===== DATA =====
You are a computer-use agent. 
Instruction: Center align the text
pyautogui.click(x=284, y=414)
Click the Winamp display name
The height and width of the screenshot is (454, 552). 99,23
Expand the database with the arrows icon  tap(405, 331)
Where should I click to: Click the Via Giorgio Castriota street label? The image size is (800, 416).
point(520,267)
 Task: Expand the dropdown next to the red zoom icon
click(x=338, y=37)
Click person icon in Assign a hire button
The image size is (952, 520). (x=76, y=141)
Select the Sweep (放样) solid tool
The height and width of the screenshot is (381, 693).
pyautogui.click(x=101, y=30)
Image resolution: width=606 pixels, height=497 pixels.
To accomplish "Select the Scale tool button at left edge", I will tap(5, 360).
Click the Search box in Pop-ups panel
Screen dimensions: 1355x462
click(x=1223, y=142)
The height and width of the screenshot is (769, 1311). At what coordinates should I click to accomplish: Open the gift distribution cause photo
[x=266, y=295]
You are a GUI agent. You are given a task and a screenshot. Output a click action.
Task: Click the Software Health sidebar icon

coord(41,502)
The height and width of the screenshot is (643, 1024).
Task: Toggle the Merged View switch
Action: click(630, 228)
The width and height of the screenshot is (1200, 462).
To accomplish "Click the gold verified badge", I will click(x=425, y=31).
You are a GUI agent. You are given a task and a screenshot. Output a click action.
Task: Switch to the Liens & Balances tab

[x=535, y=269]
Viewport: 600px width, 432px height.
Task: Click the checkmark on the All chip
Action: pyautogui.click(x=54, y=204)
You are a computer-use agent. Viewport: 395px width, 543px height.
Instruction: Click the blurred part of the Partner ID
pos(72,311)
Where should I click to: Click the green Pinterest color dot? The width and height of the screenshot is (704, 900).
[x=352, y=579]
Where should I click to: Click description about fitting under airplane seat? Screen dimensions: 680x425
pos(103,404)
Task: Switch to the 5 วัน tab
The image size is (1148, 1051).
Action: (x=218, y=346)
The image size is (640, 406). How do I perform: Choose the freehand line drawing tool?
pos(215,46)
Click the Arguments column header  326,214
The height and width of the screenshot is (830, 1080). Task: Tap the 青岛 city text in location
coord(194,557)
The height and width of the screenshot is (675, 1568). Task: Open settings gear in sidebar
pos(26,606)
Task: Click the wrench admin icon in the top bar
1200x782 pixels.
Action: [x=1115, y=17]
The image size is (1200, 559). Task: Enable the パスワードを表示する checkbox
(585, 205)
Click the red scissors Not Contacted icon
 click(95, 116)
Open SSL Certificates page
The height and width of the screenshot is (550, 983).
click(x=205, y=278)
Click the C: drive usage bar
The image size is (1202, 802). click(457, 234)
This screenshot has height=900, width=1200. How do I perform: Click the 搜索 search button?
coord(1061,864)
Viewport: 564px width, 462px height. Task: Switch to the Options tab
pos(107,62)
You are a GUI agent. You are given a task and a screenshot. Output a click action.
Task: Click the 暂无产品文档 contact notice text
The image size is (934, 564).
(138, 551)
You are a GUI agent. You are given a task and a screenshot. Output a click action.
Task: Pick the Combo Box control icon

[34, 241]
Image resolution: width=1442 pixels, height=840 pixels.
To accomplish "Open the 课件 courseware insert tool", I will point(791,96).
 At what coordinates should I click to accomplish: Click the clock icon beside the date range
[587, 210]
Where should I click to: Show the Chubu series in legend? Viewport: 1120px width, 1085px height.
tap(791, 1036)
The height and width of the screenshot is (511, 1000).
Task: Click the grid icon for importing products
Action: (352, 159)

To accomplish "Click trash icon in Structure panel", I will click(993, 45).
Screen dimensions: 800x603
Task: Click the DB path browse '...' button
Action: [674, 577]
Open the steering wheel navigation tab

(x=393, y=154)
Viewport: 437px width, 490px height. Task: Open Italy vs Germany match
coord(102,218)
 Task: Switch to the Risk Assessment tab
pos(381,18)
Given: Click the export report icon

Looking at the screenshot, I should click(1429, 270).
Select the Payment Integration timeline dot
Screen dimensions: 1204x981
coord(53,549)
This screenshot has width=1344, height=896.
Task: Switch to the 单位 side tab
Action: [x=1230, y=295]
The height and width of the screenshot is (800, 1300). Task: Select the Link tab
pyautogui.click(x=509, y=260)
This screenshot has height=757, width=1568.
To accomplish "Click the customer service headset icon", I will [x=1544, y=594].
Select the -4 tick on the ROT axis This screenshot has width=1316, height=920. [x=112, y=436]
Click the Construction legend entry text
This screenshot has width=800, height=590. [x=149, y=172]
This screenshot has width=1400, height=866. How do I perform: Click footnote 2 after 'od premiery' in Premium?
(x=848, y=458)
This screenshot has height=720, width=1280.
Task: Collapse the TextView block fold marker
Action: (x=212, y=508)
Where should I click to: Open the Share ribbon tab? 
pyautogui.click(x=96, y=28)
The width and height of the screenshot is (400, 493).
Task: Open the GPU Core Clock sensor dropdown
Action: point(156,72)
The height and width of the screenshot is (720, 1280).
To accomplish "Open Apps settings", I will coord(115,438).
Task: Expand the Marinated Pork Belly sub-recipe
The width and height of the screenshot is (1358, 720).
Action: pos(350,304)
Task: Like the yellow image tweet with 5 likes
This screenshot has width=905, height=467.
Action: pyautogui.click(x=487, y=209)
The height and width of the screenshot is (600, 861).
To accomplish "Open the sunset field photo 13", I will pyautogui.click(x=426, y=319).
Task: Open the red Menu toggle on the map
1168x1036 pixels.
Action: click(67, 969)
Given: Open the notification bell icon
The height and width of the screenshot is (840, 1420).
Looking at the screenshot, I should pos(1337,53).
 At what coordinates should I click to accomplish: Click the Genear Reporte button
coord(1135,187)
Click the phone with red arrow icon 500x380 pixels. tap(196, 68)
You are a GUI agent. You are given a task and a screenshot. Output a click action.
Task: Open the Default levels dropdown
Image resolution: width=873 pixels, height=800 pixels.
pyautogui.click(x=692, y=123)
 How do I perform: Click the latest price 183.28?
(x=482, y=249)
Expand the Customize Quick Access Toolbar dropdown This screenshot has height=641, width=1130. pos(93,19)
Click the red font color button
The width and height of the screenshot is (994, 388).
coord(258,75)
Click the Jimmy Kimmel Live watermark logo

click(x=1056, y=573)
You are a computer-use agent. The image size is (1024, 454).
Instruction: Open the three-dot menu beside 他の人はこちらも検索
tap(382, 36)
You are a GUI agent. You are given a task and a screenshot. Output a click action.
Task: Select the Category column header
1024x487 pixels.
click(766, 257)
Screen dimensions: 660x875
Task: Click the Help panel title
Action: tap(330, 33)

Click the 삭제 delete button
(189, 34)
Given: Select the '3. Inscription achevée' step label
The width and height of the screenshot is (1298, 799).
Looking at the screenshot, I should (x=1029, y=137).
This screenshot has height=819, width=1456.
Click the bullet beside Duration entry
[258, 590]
=====
• WORK TO BE COMPLETED
Repeat the whole of the data above exactly, keeping every word.

• OUTPUT FOR THIS EXERCISE
You are a computer-use agent. 
Instruction: Center align the text
pyautogui.click(x=284, y=414)
Click the Winamp display name
The height and width of the screenshot is (454, 552). 99,23
Expand the database with the arrows icon  tap(405, 331)
Where should I click to: Click the Via Giorgio Castriota street label? The image size is (800, 416).
point(520,267)
 Task: Expand the dropdown next to the red zoom icon
click(x=338, y=37)
Click person icon in Assign a hire button
The image size is (952, 520). (x=76, y=141)
Select the Sweep (放样) solid tool
The height and width of the screenshot is (381, 693).
pyautogui.click(x=101, y=30)
Image resolution: width=606 pixels, height=497 pixels.
To accomplish "Select the Scale tool button at left edge", I will tap(5, 360).
Click the Search box in Pop-ups panel
Screen dimensions: 1355x462
click(x=1223, y=142)
The height and width of the screenshot is (769, 1311). At what coordinates should I click to accomplish: Open the gift distribution cause photo
[x=266, y=295]
You are a GUI agent. You are given a task and a screenshot. Output a click action.
Task: Click the Software Health sidebar icon

coord(41,502)
The height and width of the screenshot is (643, 1024).
Task: Toggle the Merged View switch
Action: click(630, 228)
The width and height of the screenshot is (1200, 462).
To accomplish "Click the gold verified badge", I will click(x=425, y=31).
You are a GUI agent. You are given a task and a screenshot. Output a click action.
Task: Switch to the Liens & Balances tab

[x=535, y=269]
Viewport: 600px width, 432px height.
Task: Click the checkmark on the All chip
Action: pyautogui.click(x=54, y=204)
You are a computer-use agent. Viewport: 395px width, 543px height.
Instruction: Click the blurred part of the Partner ID
pos(72,311)
Where should I click to: Click the green Pinterest color dot? The width and height of the screenshot is (704, 900).
[x=352, y=579]
Where should I click to: Click description about fitting under airplane seat? Screen dimensions: 680x425
pos(103,404)
Task: Switch to the 5 วัน tab
The image size is (1148, 1051).
Action: (x=218, y=346)
The image size is (640, 406). How do I perform: Choose the freehand line drawing tool?
pos(215,46)
Click the Arguments column header  326,214
The height and width of the screenshot is (830, 1080). Task: Tap the 青岛 city text in location
coord(194,557)
The height and width of the screenshot is (675, 1568). Task: Open settings gear in sidebar
pos(26,606)
Task: Click the wrench admin icon in the top bar
1200x782 pixels.
Action: [x=1115, y=17]
The image size is (1200, 559). Task: Enable the パスワードを表示する checkbox
(585, 205)
Click the red scissors Not Contacted icon
 click(95, 116)
Open SSL Certificates page
The height and width of the screenshot is (550, 983).
click(x=205, y=278)
Click the C: drive usage bar
The image size is (1202, 802). click(457, 234)
This screenshot has height=900, width=1200. How do I perform: Click the 搜索 search button?
coord(1061,864)
Viewport: 564px width, 462px height. Task: Switch to the Options tab
pos(107,62)
You are a GUI agent. You are given a task and a screenshot. Output a click action.
Task: Click the 暂无产品文档 contact notice text
The image size is (934, 564).
(138, 551)
You are a GUI agent. You are given a task and a screenshot. Output a click action.
Task: Pick the Combo Box control icon

[34, 241]
Image resolution: width=1442 pixels, height=840 pixels.
To accomplish "Open the 课件 courseware insert tool", I will point(791,96).
 At what coordinates should I click to accomplish: Click the clock icon beside the date range
[587, 210]
Where should I click to: Show the Chubu series in legend? Viewport: 1120px width, 1085px height.
tap(791, 1036)
The height and width of the screenshot is (511, 1000).
Task: Click the grid icon for importing products
Action: (352, 159)

To accomplish "Click trash icon in Structure panel", I will click(993, 45).
Screen dimensions: 800x603
Task: Click the DB path browse '...' button
Action: [674, 577]
Open the steering wheel navigation tab

(x=393, y=154)
Viewport: 437px width, 490px height. Task: Open Italy vs Germany match
coord(102,218)
 Task: Switch to the Risk Assessment tab
pos(381,18)
Given: Click the export report icon

Looking at the screenshot, I should click(1429, 270).
Select the Payment Integration timeline dot
Screen dimensions: 1204x981
coord(53,549)
This screenshot has width=1344, height=896.
Task: Switch to the 单位 side tab
Action: [x=1230, y=295]
The height and width of the screenshot is (800, 1300). Task: Select the Link tab
pyautogui.click(x=509, y=260)
This screenshot has height=757, width=1568.
To accomplish "Click the customer service headset icon", I will [x=1544, y=594].
Select the -4 tick on the ROT axis This screenshot has width=1316, height=920. [x=112, y=436]
Click the Construction legend entry text
This screenshot has width=800, height=590. [x=149, y=172]
This screenshot has width=1400, height=866. How do I perform: Click footnote 2 after 'od premiery' in Premium?
(x=848, y=458)
This screenshot has height=720, width=1280.
Task: Collapse the TextView block fold marker
Action: (x=212, y=508)
Where should I click to: Open the Share ribbon tab? 
pyautogui.click(x=96, y=28)
The width and height of the screenshot is (400, 493).
Task: Open the GPU Core Clock sensor dropdown
Action: point(156,72)
The height and width of the screenshot is (720, 1280).
To accomplish "Open Apps settings", I will coord(115,438).
Task: Expand the Marinated Pork Belly sub-recipe
The width and height of the screenshot is (1358, 720).
Action: pos(350,304)
Task: Like the yellow image tweet with 5 likes
This screenshot has width=905, height=467.
Action: pyautogui.click(x=487, y=209)
The height and width of the screenshot is (600, 861).
To accomplish "Open the sunset field photo 13", I will pyautogui.click(x=426, y=319).
Task: Open the red Menu toggle on the map
1168x1036 pixels.
Action: click(67, 969)
Given: Open the notification bell icon
The height and width of the screenshot is (840, 1420).
Looking at the screenshot, I should pos(1337,53).
 At what coordinates should I click to accomplish: Click the Genear Reporte button
coord(1135,187)
Click the phone with red arrow icon 500x380 pixels. tap(196, 68)
You are a GUI agent. You are given a task and a screenshot. Output a click action.
Task: Open the Default levels dropdown
Image resolution: width=873 pixels, height=800 pixels.
pyautogui.click(x=692, y=123)
 How do I perform: Click the latest price 183.28?
(x=482, y=249)
Expand the Customize Quick Access Toolbar dropdown This screenshot has height=641, width=1130. pos(93,19)
Click the red font color button
The width and height of the screenshot is (994, 388).
coord(258,75)
Click the Jimmy Kimmel Live watermark logo

click(x=1056, y=573)
You are a computer-use agent. The image size is (1024, 454).
Instruction: Open the three-dot menu beside 他の人はこちらも検索
tap(382, 36)
You are a GUI agent. You are given a task and a screenshot. Output a click action.
Task: Select the Category column header
1024x487 pixels.
click(766, 257)
Screen dimensions: 660x875
Task: Click the Help panel title
Action: tap(330, 33)

Click the 삭제 delete button
(189, 34)
Given: Select the '3. Inscription achevée' step label
The width and height of the screenshot is (1298, 799).
Looking at the screenshot, I should (x=1029, y=137).
This screenshot has height=819, width=1456.
Click the bullet beside Duration entry
[258, 590]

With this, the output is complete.